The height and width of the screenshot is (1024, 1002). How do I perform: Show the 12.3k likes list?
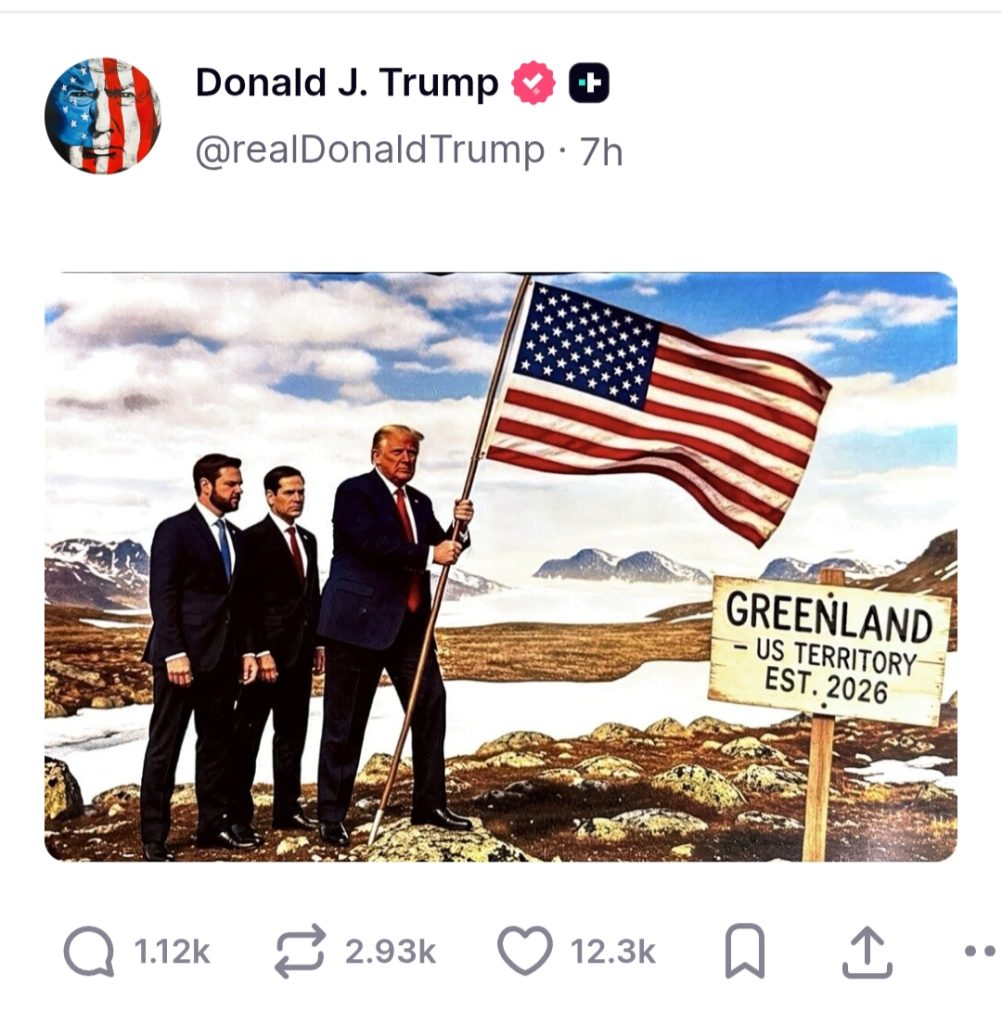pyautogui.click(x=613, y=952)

* * *

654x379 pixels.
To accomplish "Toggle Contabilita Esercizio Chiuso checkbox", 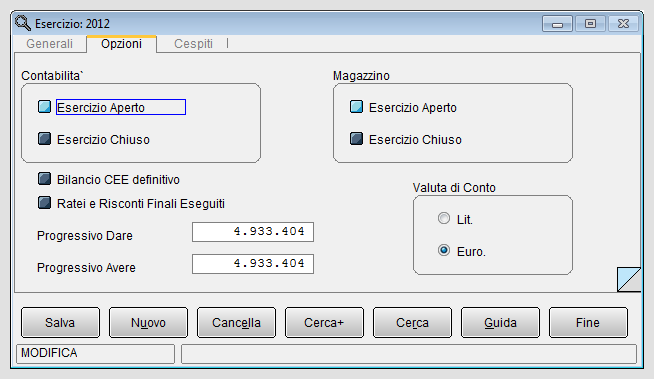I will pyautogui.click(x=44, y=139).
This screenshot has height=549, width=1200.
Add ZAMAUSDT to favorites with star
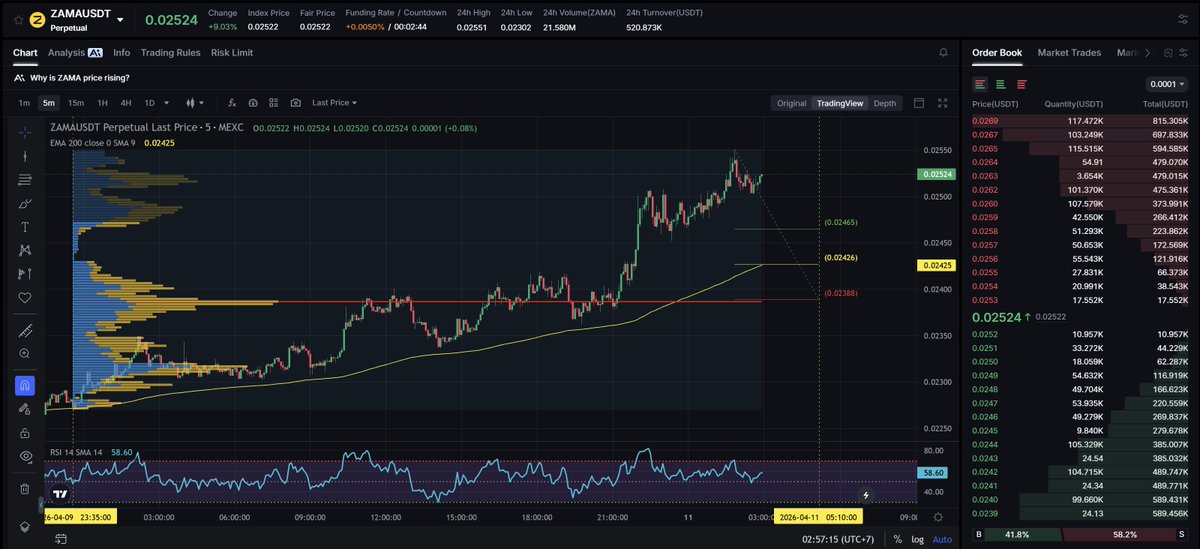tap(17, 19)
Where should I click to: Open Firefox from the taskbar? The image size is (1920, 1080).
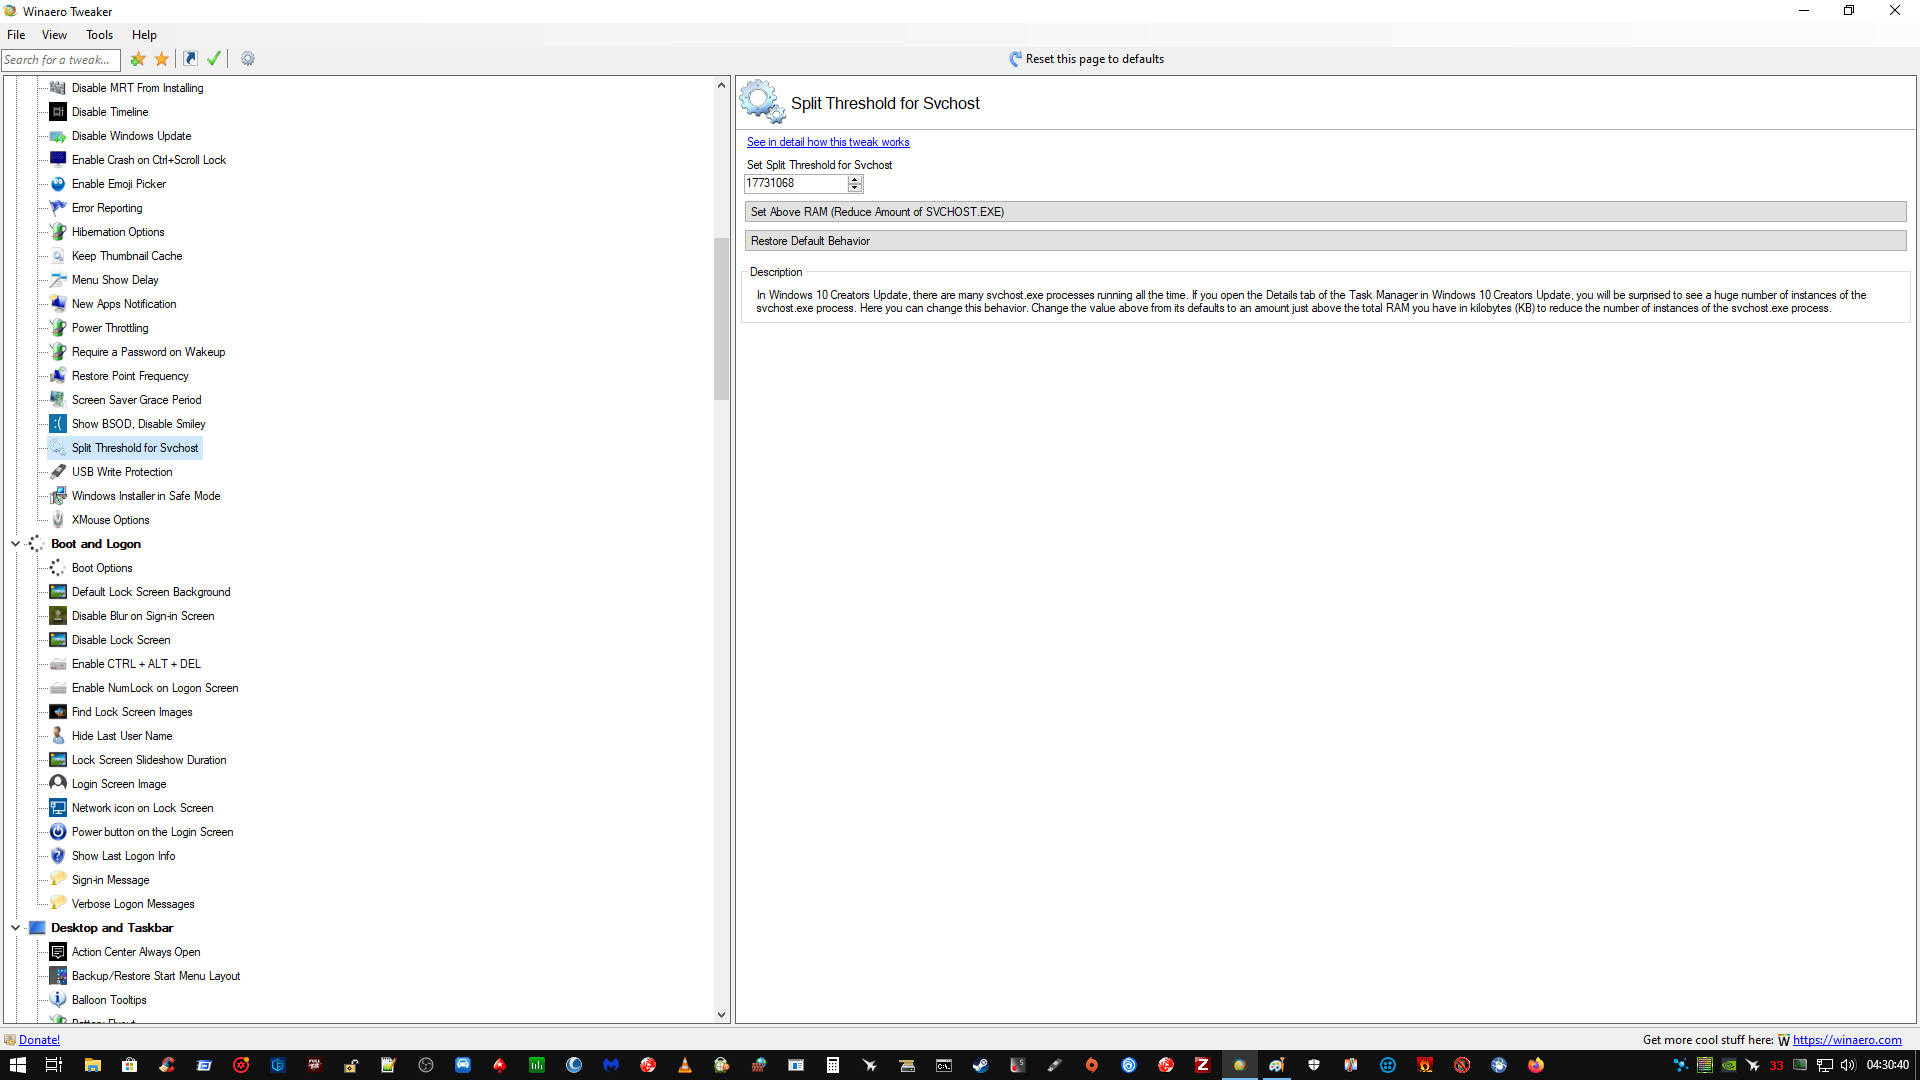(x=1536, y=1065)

---

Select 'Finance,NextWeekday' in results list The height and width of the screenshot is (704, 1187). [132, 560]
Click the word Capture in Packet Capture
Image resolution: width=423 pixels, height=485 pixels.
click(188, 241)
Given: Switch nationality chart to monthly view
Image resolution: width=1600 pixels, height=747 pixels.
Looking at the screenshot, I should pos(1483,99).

→ **Stated task**
Rewrite the items between the lines holding "This screenshot has height=549, width=1200." and "(x=1536, y=1065)", inclusive, swapping "favorites" for "watchlist" and leaving everything else as it is. Give back only those lines, without the pictures.

→ **Exercise result**
This screenshot has height=549, width=1200.
Add ZAMAUSDT to watchlist with star
tap(17, 19)
Where should I click to: Open Firefox from the taskbar? The image size is (1920, 1080).
(x=1536, y=1065)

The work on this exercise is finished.